第二に、推論設定(reasoning tier)の逆転という実務上の盲点です。Vals.aiのVibe Code Benchでは、スコアは「low」76.7%→「medium」82%→「high」89.8%と上がった後、「xhigh」88.3%・「max」88.4%へとむしろ下がりました。最上位設定ほど複雑な解を出しエラーが増える一方、「high」はシンプルで信頼性の高い解を生むためです。Terminal-Benchでも「high」が「max」を上回りました。理由は、最上位は1試行に時間を使いすぎ、制限時間内の試行回数が減るから。AnthropicがAPIとClaude Codeの既定値を「high」に設定しているのは、この特性を踏まえた合理的な判断と言えます。
オフィス業務では圧勝、ただし幻覚は増加
レポート作成・プレゼン構築・表計算分析を評価するAA-Briefcaseでは、Opus 5(max)がElo 1720でFable 5(1574)を146点引き離し、上位3枠を自社の3設定が独占。分析品質のEloは2016とFable 5比で約300点差の圧勝でした。しかも1タスク単価は$17.79とFable 5($22.30)から20%安くなっています。
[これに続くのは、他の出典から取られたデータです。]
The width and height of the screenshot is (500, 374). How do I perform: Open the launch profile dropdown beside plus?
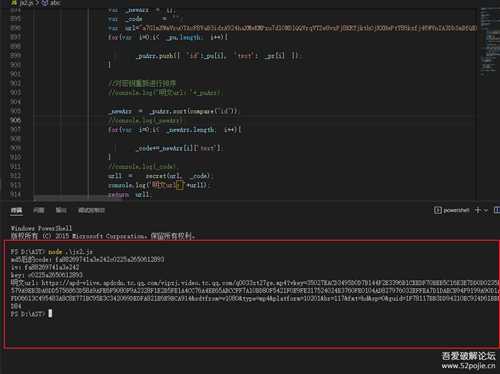pos(486,210)
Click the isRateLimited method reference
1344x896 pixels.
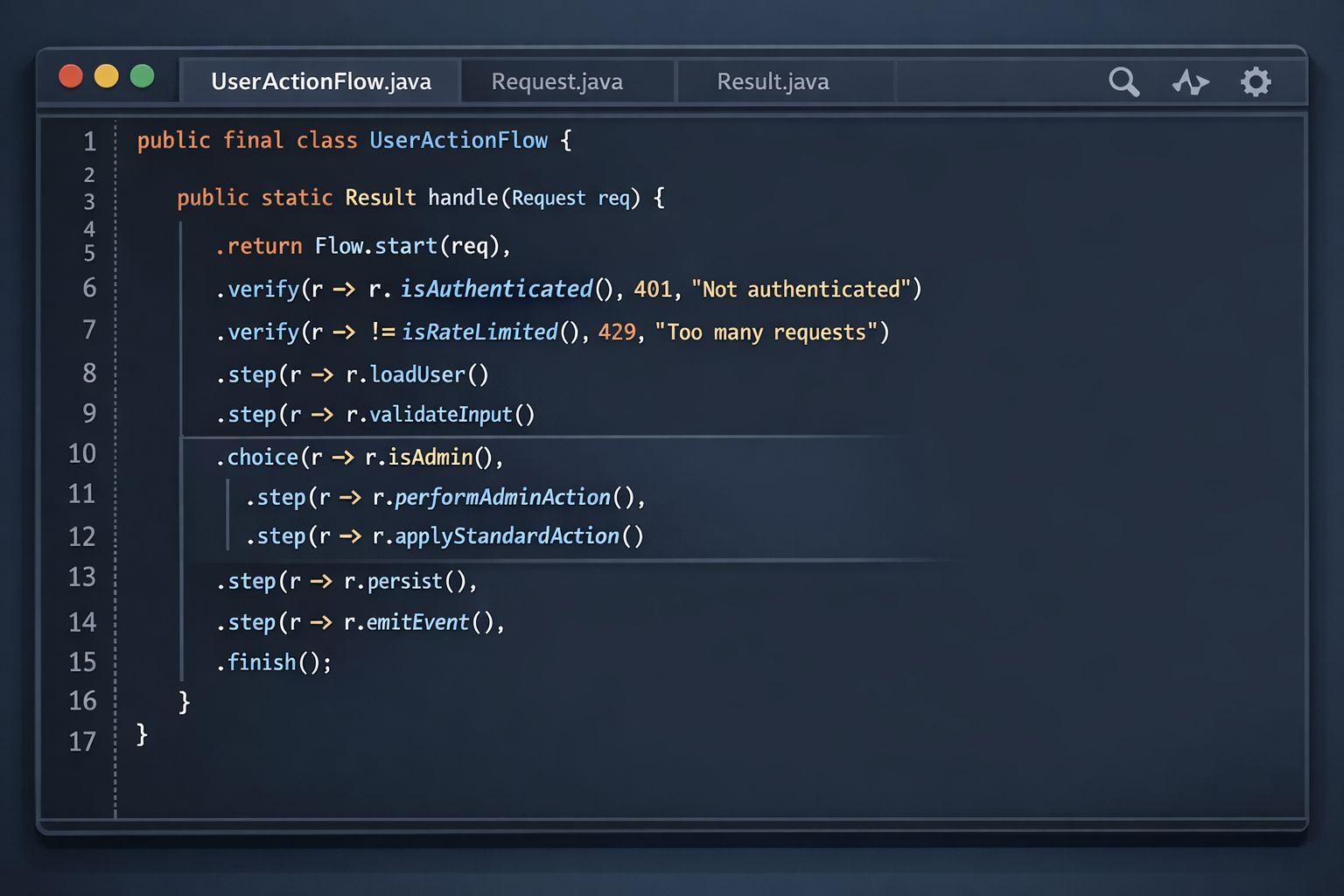point(480,332)
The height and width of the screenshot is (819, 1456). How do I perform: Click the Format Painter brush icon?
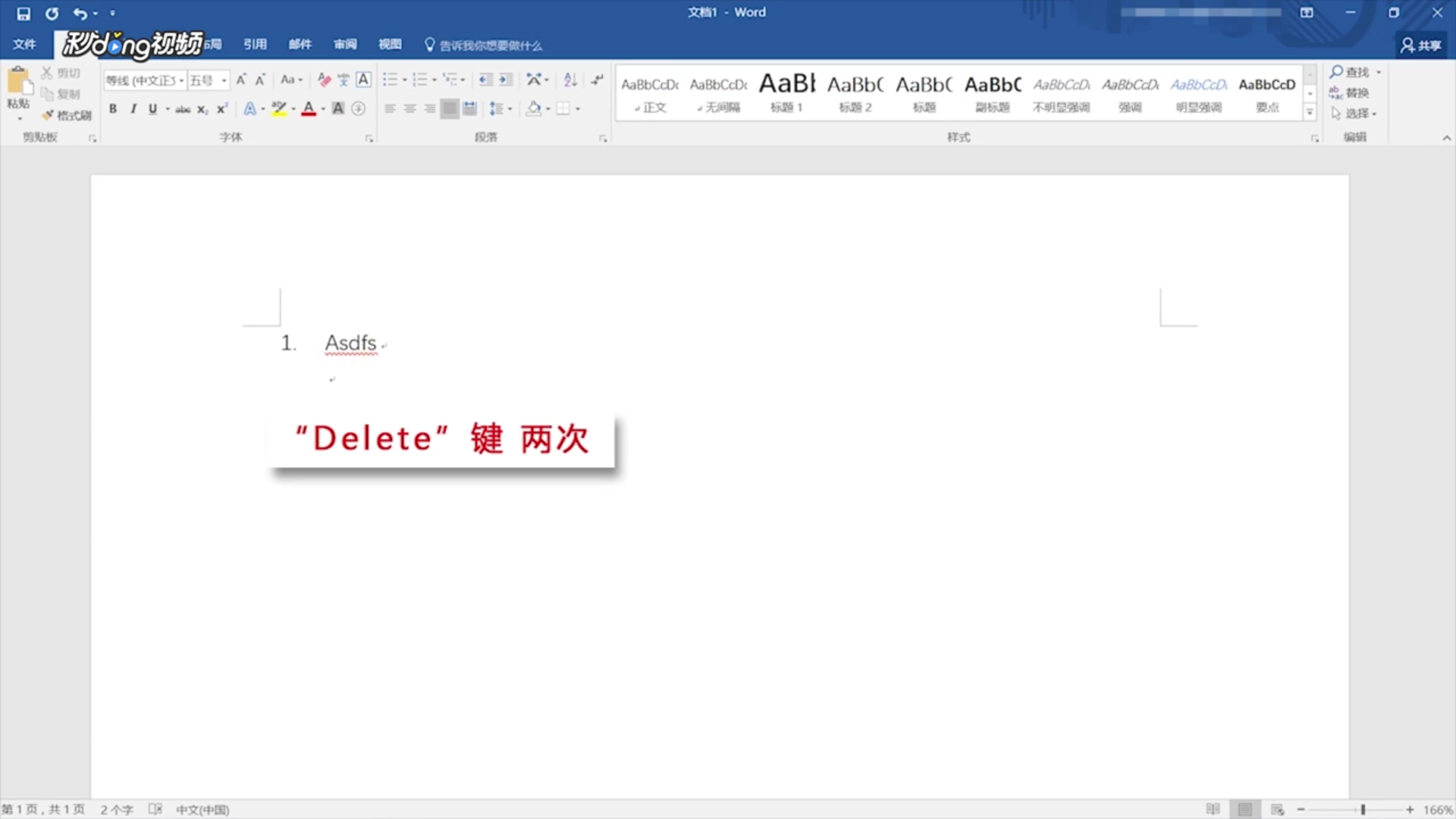[49, 115]
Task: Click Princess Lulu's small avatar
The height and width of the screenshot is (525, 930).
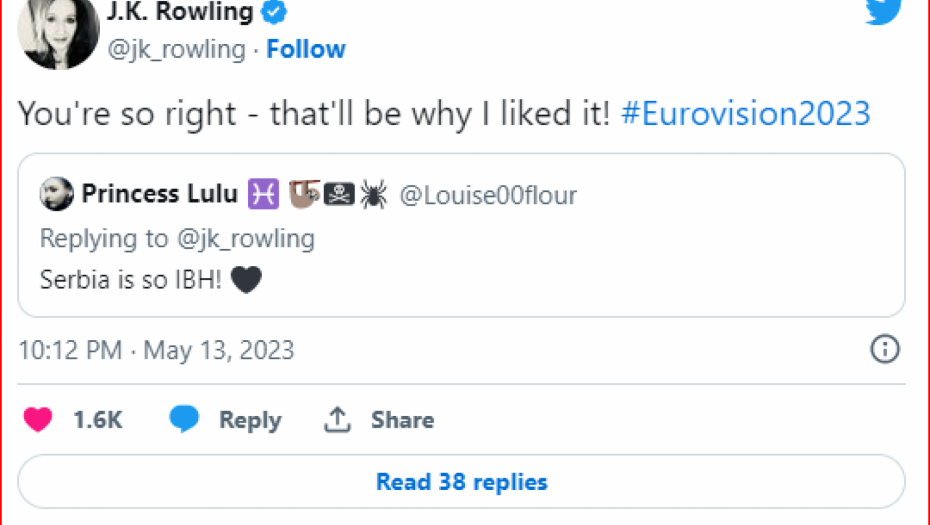Action: point(57,194)
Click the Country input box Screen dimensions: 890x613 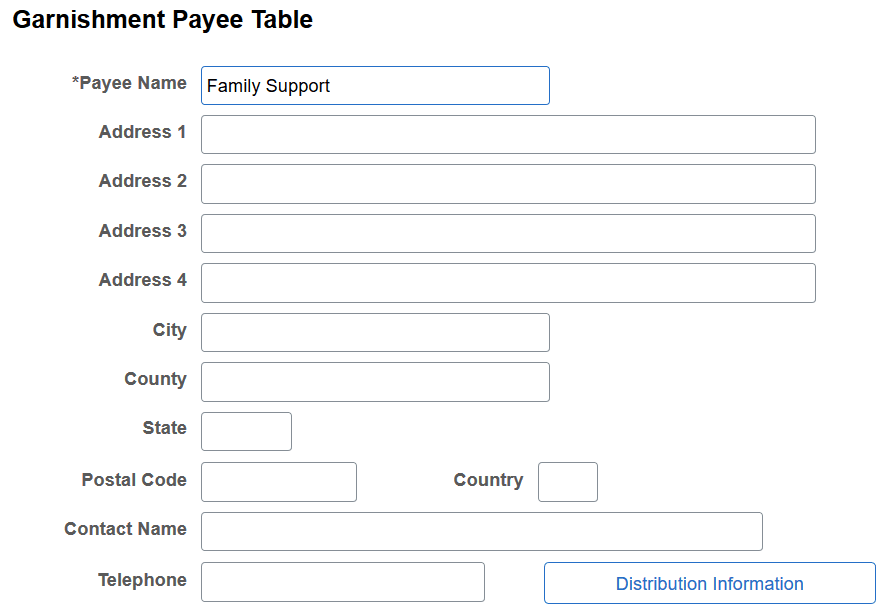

ただし弱点もあります。AA-OmniscienceではOpus 4.8から7点改善したものの、不確実でも回答する傾向が強まり、**幻覚(ハルシネーション)率が14ポイント上昇して50%**に達しました。回答量と誤りがトレードオフになっている点は、業務導入時に無視できません。
💼 事業会社視点:これは自社にどう効くか
受託開発・SaaS・EC各社の役員がまず見るべきは「賢さの順位」ではなく「high既定の思想」です。Vibe Code Benchで最上位のmaxがhighに負けた事実は、AIコーディング導入で「一番強い設定を常時使えば良い」という発想が誤りであることを示します。CTO・開発責任者は、社内のClaude Code運用ガイドラインで既定をhighに固定し、maxは長時間許容できる難問だけに割り当てる運用設計を今すぐ整えるべきです。試行回数の観点は生産性に直結します。
EC・業務系SaaSにとってはAA-Briefcaseの結果が重い意味を持ちます。レポート・提案書・スプレッドシート分析でOpus 5が単価2割減でFable 5を大きく上回るなら、社内の分析代行や提案書作成の一部は人月からAPI課金へ置き換える検討余地が生まれます。ただし幻覚率50%は、顧客向け・数値を扱う業務では人間の検証工程を外せない水準です。「下書き生成はAI、確定は人」の分業を制度化してください。
経営者への含意はコモディティ化です。上位3モデルが1点差で並び価格も下がる以上、特定モデルへの依存はリスク。プロンプトと評価基準を資産化し、モデルを差し替え可能にしておくことが、次の価格・性能競争で優位を取る条件になります。